--- START ---
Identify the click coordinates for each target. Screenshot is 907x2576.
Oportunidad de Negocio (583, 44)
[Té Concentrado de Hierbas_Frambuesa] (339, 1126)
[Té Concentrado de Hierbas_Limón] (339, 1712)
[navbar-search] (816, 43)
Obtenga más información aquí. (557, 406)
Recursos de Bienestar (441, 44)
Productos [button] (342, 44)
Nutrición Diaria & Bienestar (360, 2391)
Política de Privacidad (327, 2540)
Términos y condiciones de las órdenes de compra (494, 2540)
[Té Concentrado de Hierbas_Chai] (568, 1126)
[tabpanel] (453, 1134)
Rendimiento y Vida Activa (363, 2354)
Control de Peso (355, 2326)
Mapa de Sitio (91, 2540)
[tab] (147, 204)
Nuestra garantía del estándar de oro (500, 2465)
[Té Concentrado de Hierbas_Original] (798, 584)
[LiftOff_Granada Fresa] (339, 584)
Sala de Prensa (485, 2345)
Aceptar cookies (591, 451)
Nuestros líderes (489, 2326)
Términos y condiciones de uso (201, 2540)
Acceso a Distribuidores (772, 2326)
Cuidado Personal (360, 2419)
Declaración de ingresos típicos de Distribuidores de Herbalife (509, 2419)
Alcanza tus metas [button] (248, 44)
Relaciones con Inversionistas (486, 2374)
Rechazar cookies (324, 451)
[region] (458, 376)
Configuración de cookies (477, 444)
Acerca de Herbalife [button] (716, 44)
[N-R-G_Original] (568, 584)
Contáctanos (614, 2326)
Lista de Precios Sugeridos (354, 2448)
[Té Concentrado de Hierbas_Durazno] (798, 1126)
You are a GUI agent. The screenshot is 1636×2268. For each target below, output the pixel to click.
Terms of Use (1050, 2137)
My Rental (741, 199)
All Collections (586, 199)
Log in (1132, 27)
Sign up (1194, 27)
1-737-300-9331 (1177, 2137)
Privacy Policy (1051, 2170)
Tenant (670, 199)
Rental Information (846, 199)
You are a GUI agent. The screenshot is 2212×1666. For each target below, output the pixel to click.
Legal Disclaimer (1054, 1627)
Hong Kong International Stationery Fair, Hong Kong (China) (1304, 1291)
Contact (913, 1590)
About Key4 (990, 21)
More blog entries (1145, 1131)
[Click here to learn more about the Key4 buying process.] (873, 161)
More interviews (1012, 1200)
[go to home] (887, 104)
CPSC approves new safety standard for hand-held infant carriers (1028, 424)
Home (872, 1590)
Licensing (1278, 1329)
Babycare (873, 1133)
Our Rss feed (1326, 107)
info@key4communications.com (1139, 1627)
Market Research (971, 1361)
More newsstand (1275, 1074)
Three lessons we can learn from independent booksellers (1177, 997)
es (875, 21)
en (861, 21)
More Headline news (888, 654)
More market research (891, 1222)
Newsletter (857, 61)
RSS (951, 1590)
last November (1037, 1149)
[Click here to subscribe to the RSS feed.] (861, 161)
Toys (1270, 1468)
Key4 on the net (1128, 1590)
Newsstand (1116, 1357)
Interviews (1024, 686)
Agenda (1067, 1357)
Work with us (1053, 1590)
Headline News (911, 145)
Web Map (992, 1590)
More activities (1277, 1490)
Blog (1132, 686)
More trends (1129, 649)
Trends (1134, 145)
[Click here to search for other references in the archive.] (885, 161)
--- END ---
Copy each line in the entries above where the word "condiciones" shows up.

Términos y condiciones de las órdenes de compra (494, 2540)
Términos y condiciones de uso (201, 2540)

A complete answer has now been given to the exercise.